- _Task item_
Could you retype exactly the lines below between the one holding "Where should I" and the one holding "Task: Click the up-one-level arrow", inclusive, leaving out any pictures?

- _Material supplied_
···

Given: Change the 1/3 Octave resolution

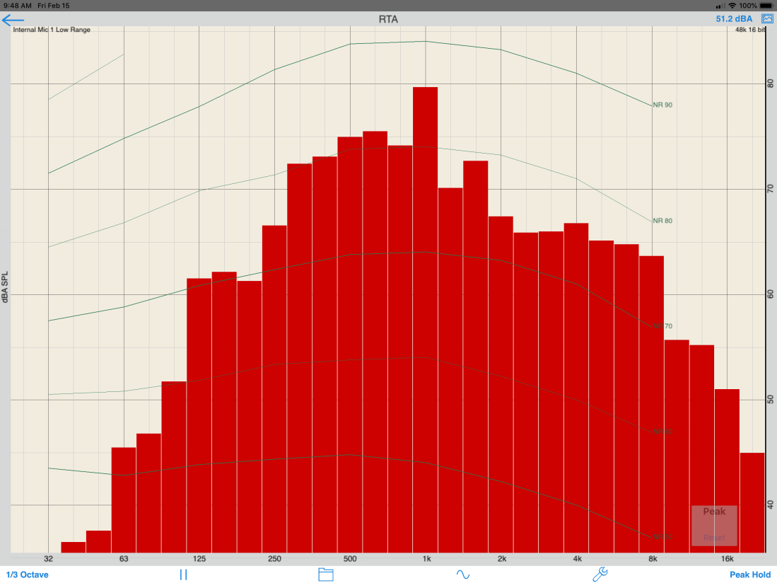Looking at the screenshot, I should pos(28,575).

···

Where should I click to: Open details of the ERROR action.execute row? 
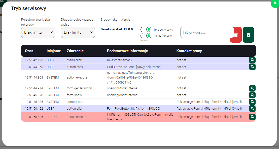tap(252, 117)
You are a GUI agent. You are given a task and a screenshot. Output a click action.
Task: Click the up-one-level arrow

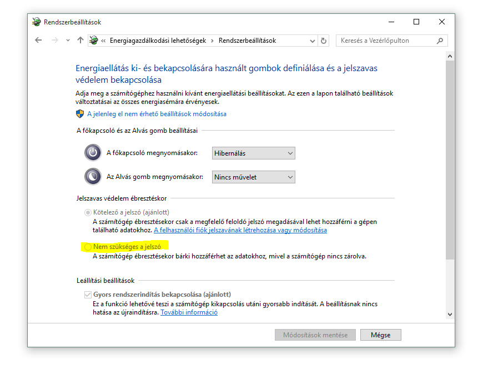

···

- _Expected answer_
Where should I click to: Open details of the ERROR action.execute row? 
tap(252, 117)
You are a GUI agent. You are given a task and a screenshot. Output a click action.
Task: Click the up-one-level arrow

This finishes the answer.